Anti-lion hunting initiative makes no scientific sense

Science-based decision-making is being threatened by an initiative being circulated by a group calling themselves Arizona For Wildlife.

The truth is, the initiative effort for the 2018 ballot is being driven by the Humane Society of the United States and, just so you know, HSUS has very little to do with humane shelters. And this new name, Arizona For Wildlife, is just one of the many aliases HSUS uses, according to the Huffington Post.

The very idea of replacing scientific wildlife management with the whims and emotions of the ballot box should disturb us all.

HSUS leader Wayne Pacelle is an avid anti-hunter whose

Let’s take a look at AFW claims.

AFW claims; “Each year thousands of mountain lions and bobcats are killed in Arizona.”

Here are the facts. The annual harvest of mountain lions in Arizona is 250 with a stable population of 2,700. Considering a male mountain lion home range is 100 square miles and they don’t tolerate other male lions in their home range and the available habitat for mountain lions in Arizona is 75,240 square miles, we have one mountain lion for every 28 square miles. Ban lion hunting and more mountain lions will have to kill other mountain lions just to survive.

The annual harvest of bobcats is 2,000 by hunters and 1,000 by trappers on private land. That is 4 percent of the Arizona population of 65,000, per a Cornell University study. A bobcat’s home range is 12 square miles. And, the bobcat population in Arizona is growing.

The point is, you cannot stockpile wildlife. We tried that with deer on the North Kaibab years ago and it ended in disaster. There is only so much habitat, that habitat is shrinking and science-based management is needed now more than ever.

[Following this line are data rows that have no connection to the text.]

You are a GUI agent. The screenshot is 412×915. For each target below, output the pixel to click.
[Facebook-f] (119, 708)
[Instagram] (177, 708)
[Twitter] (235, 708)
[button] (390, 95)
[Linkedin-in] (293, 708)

AFW claim; “They are killed by the cruelest methods imaginable”

They are referring to trapping. Trapping was banned in Arizona is 2006 but traps can still be used on private land. I am not a trapper and having heard all the horror stories years ago, I went out with a trapper. Every animal I saw in a foothold trap was asleep, every one. I saw no agony.

AFW claims; “Mountain lions are chased down by hounds and shot at point-blank range.”

Yes, they are and for a very good reason. Hunting lions with hounds allows the hunter to determine the sex of the lion before pulling the trigger. The goal is to protect the female lions. Using hounds makes this possible. Killing a female lion with cubs is illegal.

AFW uses the term “Trophy Hunter” in a disparaging way without defining it.

AFW says; “If a trophy hunter kills the female the kittens die a horrible death.”

That is why we use hounds and the reason we have hunting seasons all designed to protect the females and it is illegal to kill a female with cubs. And there are no “trophy hunts.”

AFW says, “Jaguars, ocelots and lynx can fall victim to these cruel methods as well”

Liar, liar pants on fire, as we said when we were kids. There are no lynx in Arizona. There have been six jaguars sighted in the state since 1960 that have crossed the border from Mexico, and jaguars are federally and state protected and are not hunted or trapped.

There is usually one confirmed ocelot sighted in southern Arizona each year. Ocelots like jaguars live in Mexico. Ocelots are also protected and are not hunted or trapped.

Why is HSUS trying to sell the idea federally and state protected animals that are not hunted or trapped need even more protection?

AFW says; “Because Arizona Game and Fish and the Arizona Legislature have failed to adequately protect Arizona’s wild cats over the decades we call upon Arizona’s voters to do it”.

Another lie. The Arizona mountain lion population is stable and has been for decades. The bobcat population has increased over the decades. And, by design, the Arizona Legislature has no authority to make wildlife management decisions. That is done by wildlife biologists using scientific data.

The goal of HSUS-funded Arizonan for Wildlife is, as HSUS leader Wayne Pacelle said, “If we could shut down all sport hunting in a moment, we would.”

That is what this initiative effort is all about and you need to ask why is AFW trying to use emotion to achieve their mission.

Let’s keep science in charge of our wildlife.